Career Decision Post-INSEAD
00:02:50
Przemek
Cool. So, post-Insead, I was meant to go back to Warsaw, to McKinsey. I decided I didn't want to do that. So, I got kind of one and a half other job offers, but I also got an offer to rebound, as it was called at the time, to London. That included proper interviews. There was a bunch of us who who did that.
00:03:11
Przemek
Um, and ultimately that's where I landed. So I moved over.
00:03:14
joewaltman
Wait, but with McKinsey.
00:03:17
joewaltman
But it was kind of like applying for a new job there. You weren't guaranteed.
00:03:20
Przemek
Yeah. I mean, they really put us through the paces. Um, and it was a bunch of us doing that, um, particularly from Australia for some pizar reason, I don't quite know why they wanted to move to London, but they did.
00:03:31
Przemek
And so it was like a proper interviewing process. So I still don't know whether it was just for show so that we didn't feel too arrogant about it or whether it was proper inter interviewing, but, you know, we got the offers and moved on.
00:03:42
joewaltman
Well, I think, the quite did did anybody not make it? is that That would determine it.
00:03:46
Przemek
I don't know. I don't know. as As you know, people didn't exactly advertise the jobs they didn't get at the time.
00:03:53
Przemek
We were, we're all pretty self-conscious about that. So I don't know.

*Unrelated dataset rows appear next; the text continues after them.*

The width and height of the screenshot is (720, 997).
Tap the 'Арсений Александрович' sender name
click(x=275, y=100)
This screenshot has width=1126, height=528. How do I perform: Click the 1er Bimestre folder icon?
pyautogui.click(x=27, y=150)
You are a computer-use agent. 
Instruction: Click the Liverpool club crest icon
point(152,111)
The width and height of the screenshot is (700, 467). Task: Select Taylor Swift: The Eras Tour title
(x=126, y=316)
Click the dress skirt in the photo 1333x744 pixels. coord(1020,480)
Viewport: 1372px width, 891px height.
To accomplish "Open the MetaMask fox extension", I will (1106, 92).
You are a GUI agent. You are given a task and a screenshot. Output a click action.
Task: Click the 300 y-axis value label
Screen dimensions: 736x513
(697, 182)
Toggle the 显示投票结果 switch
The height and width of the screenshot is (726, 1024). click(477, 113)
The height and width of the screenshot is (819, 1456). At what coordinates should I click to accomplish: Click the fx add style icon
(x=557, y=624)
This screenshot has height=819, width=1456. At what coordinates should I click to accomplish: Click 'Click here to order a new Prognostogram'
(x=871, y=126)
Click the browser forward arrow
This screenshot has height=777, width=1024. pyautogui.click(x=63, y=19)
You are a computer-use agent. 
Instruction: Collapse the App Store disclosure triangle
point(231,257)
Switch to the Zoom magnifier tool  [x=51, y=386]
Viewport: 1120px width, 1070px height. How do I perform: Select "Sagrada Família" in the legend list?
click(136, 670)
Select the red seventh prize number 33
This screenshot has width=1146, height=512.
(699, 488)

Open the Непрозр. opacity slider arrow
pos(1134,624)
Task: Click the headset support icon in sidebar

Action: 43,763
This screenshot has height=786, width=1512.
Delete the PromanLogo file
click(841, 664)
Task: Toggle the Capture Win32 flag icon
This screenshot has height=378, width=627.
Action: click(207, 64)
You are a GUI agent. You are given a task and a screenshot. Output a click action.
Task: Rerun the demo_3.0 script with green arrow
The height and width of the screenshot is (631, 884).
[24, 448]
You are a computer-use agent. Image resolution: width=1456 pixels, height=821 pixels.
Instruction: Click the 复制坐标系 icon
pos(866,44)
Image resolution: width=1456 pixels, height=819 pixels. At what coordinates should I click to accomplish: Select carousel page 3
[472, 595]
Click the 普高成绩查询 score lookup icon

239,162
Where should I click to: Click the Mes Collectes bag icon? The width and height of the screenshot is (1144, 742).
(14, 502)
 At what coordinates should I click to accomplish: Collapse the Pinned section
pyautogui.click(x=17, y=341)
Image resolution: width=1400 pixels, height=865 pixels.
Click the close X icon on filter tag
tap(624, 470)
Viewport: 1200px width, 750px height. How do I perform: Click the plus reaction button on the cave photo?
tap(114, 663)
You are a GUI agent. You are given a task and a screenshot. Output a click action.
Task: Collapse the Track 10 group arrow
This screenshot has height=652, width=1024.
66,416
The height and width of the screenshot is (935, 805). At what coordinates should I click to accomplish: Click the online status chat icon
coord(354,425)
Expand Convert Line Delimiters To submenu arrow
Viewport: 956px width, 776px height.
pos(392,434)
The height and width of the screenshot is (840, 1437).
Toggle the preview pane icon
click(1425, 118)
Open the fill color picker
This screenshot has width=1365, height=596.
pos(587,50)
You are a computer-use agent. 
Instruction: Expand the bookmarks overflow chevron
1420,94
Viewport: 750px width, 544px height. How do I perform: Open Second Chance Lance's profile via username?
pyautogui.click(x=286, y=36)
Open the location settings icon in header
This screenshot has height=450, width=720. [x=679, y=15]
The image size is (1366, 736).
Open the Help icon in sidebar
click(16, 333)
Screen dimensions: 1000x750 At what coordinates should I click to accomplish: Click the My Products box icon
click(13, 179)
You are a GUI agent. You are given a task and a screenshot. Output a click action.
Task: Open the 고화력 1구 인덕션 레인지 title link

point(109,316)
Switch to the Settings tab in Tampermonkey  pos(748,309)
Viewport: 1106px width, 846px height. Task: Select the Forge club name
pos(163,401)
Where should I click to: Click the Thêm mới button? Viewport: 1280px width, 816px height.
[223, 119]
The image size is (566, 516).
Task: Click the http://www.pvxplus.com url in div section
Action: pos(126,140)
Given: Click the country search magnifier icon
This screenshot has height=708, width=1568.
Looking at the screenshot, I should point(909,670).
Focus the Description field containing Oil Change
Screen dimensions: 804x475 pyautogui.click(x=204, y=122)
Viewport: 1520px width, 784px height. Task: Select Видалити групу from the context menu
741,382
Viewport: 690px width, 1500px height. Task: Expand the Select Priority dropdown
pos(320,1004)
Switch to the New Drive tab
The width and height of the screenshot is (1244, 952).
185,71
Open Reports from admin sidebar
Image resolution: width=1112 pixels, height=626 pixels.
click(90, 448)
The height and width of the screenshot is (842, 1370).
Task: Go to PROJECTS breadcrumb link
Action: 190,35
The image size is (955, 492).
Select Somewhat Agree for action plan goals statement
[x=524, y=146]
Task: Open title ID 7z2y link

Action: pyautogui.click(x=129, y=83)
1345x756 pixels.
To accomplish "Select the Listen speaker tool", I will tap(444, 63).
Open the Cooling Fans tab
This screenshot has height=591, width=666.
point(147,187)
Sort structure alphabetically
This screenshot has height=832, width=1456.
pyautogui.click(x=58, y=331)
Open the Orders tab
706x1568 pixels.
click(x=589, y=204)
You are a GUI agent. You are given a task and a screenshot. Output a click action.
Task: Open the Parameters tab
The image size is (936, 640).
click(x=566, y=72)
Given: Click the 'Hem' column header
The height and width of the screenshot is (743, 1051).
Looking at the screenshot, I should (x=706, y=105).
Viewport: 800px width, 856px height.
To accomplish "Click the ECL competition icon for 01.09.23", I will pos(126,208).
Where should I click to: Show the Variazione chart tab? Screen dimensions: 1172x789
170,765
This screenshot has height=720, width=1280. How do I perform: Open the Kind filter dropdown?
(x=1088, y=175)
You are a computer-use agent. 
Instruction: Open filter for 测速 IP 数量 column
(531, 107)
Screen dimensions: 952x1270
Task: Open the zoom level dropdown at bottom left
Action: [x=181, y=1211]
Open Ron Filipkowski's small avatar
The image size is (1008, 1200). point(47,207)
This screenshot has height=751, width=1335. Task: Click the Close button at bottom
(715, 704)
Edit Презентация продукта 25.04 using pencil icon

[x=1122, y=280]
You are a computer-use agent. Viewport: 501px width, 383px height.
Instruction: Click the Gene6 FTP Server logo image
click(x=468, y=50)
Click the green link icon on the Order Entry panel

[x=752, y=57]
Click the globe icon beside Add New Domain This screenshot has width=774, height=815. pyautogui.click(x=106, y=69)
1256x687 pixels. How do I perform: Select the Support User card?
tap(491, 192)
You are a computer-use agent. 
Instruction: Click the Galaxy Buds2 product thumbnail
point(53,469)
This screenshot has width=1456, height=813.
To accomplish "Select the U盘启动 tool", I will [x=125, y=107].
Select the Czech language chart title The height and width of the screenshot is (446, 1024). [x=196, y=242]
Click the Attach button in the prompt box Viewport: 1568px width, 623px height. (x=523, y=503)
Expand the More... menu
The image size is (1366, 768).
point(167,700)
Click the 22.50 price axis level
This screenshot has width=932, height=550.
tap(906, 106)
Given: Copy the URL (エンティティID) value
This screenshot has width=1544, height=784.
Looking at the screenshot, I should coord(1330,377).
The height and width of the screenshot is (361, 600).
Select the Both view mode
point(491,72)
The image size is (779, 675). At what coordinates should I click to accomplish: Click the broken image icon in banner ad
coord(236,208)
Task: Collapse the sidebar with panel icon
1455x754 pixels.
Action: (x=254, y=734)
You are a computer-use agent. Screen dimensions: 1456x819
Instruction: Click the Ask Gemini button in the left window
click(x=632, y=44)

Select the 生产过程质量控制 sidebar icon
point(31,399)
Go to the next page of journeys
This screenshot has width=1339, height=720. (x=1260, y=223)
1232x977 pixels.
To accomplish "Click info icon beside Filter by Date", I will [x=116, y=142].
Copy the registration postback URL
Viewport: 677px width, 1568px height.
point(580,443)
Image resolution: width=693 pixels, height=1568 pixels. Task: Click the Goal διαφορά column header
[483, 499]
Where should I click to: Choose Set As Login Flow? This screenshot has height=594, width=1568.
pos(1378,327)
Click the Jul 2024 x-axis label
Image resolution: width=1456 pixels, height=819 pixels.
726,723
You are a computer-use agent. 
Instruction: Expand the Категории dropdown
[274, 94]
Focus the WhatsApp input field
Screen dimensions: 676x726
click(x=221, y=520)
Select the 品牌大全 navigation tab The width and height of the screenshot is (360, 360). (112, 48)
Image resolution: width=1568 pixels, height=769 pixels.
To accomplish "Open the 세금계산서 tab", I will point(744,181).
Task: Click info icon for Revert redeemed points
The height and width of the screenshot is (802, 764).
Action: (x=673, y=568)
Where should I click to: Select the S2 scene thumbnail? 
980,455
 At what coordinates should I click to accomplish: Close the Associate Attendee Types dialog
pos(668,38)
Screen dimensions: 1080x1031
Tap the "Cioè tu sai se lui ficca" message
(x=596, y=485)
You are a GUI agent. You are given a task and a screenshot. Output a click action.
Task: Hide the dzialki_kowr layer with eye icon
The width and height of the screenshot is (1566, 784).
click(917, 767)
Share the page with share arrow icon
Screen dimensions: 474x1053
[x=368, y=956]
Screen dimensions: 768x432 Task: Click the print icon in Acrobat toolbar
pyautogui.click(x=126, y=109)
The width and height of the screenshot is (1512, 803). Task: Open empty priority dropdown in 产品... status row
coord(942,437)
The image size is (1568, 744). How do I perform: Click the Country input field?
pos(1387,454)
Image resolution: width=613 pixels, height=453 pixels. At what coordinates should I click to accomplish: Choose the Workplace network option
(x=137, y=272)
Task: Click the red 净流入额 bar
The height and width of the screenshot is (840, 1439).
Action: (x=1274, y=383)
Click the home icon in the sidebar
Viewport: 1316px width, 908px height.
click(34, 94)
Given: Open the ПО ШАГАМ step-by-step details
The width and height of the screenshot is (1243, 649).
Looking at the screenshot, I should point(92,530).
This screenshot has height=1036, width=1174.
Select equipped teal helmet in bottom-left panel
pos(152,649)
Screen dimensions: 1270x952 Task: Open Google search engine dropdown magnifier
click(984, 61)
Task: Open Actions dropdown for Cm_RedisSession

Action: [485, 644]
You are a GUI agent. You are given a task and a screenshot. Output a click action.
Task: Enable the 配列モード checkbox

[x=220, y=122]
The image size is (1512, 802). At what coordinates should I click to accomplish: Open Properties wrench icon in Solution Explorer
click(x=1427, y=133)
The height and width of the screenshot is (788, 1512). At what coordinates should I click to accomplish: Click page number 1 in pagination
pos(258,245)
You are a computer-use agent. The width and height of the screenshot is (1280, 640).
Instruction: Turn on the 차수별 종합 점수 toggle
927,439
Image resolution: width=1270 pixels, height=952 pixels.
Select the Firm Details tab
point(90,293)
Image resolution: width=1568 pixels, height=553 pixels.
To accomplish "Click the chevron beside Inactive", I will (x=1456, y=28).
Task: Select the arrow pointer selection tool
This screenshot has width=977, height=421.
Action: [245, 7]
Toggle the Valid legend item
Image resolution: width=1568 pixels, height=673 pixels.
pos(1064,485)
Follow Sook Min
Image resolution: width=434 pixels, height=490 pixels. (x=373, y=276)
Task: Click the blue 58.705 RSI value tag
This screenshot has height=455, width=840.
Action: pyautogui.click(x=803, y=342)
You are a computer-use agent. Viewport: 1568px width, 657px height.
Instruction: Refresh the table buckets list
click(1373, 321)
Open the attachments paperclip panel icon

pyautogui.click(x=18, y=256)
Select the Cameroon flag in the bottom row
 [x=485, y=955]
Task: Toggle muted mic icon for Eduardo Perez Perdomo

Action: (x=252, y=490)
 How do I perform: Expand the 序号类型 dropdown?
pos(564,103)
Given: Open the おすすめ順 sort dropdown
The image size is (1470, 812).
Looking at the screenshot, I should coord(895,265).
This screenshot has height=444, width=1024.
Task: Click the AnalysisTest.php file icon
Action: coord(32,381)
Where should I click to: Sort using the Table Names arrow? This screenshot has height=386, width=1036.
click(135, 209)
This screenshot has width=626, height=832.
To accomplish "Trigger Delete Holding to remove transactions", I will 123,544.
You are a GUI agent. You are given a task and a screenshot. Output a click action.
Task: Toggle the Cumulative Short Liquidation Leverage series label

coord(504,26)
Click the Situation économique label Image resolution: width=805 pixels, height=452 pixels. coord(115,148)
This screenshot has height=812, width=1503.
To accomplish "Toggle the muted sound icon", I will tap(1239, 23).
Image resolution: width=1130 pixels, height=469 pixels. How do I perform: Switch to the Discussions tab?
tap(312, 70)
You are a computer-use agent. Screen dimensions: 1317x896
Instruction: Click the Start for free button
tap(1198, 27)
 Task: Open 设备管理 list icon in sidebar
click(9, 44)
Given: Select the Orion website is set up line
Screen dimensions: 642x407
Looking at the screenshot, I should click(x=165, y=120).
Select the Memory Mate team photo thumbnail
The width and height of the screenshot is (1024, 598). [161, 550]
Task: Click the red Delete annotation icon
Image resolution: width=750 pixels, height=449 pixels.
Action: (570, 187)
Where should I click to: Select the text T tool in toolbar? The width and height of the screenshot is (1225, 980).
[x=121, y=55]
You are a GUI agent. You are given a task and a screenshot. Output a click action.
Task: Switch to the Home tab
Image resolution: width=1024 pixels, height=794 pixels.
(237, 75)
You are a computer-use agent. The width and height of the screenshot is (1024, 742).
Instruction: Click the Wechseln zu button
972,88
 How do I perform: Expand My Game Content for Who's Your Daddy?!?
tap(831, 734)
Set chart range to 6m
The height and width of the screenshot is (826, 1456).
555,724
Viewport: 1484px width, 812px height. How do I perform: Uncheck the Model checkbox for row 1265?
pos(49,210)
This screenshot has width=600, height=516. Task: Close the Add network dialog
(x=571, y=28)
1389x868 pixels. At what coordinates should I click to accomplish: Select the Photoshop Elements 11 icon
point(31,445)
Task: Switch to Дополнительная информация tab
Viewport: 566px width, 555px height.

Moving to London and Private Equity
00:03:59
Przemek
um Cool. So moved. to London, um a bit of a cultural shock, a very different experience. 300 people in the office as opposed to 30 when I was in Warsaw really felt like a different firm um and really felt like an army as opposed to the pirate ships that I was used to. Much more political correctness, much more politics.
00:04:22
Przemek
um And so I had to find my little new pirate ship and I found it in in the private equity group, which was pretty much a bunch of South Africans, you know, Iranian dude, and and a bunch of Eastern Europeans. So that's how we rolled. We worked incredibly long hours. I mean, hitting 100 hours a week was fairly normal at the time, but the job was super fun. I learned an awful a lot. I worked with an awful lot of very, very bright clients, ah but fairly quickly discovered was a really dumb way to be having a career at McKinsey. Because at the time, it was still the idea that you should have kind of um deep and counseling relationships with your clients. You really need to have two clients and a visibility for five years what you're going to do with them. Well, guess what? Private equity folks are not really into counseling, more often than not. They generally know or they at least they think what they know they want to do. And there is very little loyalty. So that was a way to
00:05:21
Przemek
work hard, learn a lot, but really not to make it department. so
00:05:25
joewaltman
Well, hold on. that's that's that's I haven't heard this. Can you explain any distinction between like what a private equity consultant at McKinsey would do versus what a normal consultant at McKinsey would do?
00:05:34
Przemek
Oh, so we would basically work on diligence assignments more often than not. And that meant there is a, typically a process, a private equity shop has been working on it sometimes for a year, they go into stage two of the process when they are free to spend the money. And suddenly, you know, you got parachute, you get parachuted into the situation with a bunch of so-called experts who might be more or less expertise.
00:05:59
Przemek
But basically, in three weeks, you need to learn enough about the business to be able to say something meaningful meaningful to your client, who may have spent a year on this and actually they' are pretty switched on to start with.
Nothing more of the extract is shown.